Passage for review =>
*** Begin section ***
In the financial space, I remain positive on the outlook for life insurance on rising penetration over the mid-term. Near-term fundamentals generally remain tepid, but I believe this is more than factored into what remain very attractive valuations. Whilst I remain underweight the banking sector, I have built a position in the Postal Savings Bank of China, which I believe is undervalued given its strong, growing position in retail banking and wealth management helping to drive superior returns relative to the sector. We are encouraged by the clear focus of the new management team, including a strong emphasis on growing its green financing.
After the significant recent correction in technology related names, I feel that the risk/ reward payoff is now tipping much more in our favour in these companies. While there is still risk of new regulation, as we think about what could come next, there is a good chance that we are near or close to a "peak" in terms of news flow. As discussed earlier, the government has ambitious long-term goals in areas of economic development and innovation. Clearly these will be difficult to achieve without a vibrant private sector. At the same time, valuations for many companies have moved to historical lows and look even more compelling when we compare to global peers.
As is often the case with broad-based corrections, some stocks with lesser regulatory risk have also been sold off, presenting opportunities. This includes some smaller companies that could actually be beneficiaries since most of the new regulation focuses on larger companies. As I have added to some long positions, and closed some of the short positions, net gearing for the portfolio has increased, and at the time of writing is around 123%.
Despite the market correction, I also continue to feel positive about the outlook for the unlisted portion of the portfolio and the progress being made in the respective businesses. This includes new unlisted holdings including Tuhu Car, the number one brand for independent auto aftermarket product and services in China; Cutia Therapeutics, an emerging leaders in the dermatology and medical aesthetics space in China and Beijing Beisen, a first-class HRM (human resources management) software company and a clear market leader due to its superior cloud and integrated solutions for talent management.
It clearly has been a volatile period, but we have seen times like this before, and most likely will see them again. While the combination of the risks I have outlined is negatively impacting sentiment towards China currently, history teaches us that these are usually the periods that offer the most attractive opportunities. Corporate earnings for the market are forecast to grow over 15% for the next twelve months, with the Company's portfolio comfortably above this level. Meanwhile, the market overall is trading on a price earning multiple that is attractive relative to history and relative to other stock markets globally.
As always, the key thing will be individual companies' ability to deliver on their earnings potential over time. Our growing team continues to be active on the ground, engaging with companies and understanding how they are navigating any shifts in the operating landscape, naturally including regulatory change. This in-depth analysis gives us conviction to act and capitalise, in terms of both adding to existing holdings and seeking new ones - both in the listed and unlisted areas of the market.
*** End section ***
Given information =>
*** Begin section ***
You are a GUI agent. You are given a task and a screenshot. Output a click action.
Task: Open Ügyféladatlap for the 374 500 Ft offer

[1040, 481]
*** End section ***
Prompt 1 =>
Answer these questions using the portfolio commentary:
(a) In which bank has a position been built?
(b) What is the portfolio's net gearing at the time of writing?
(c) By how much are corporate earnings for the market forecast to grow over the next twelve months?
Prompt 2 => Rewrite the paragraph of the portfolio commentary that begins "As is often the case with broad-based corrections" as a short list, keeping its main facts.
The lines have nothing to do with the portfolio commentary.

Output 1 =>
(a) The Postal Savings Bank of China.
(b) Around 123%.
(c) Over 15%.

Output 2 =>
- In the broad-based correction, some stocks with lesser regulatory risk were also sold off, which created opportunities.
- These include some smaller companies that could benefit, since most of the new regulation focuses on larger companies.
- Long positions were added to and some short positions closed, raising the portfolio's net gearing to around 123% at the time of writing.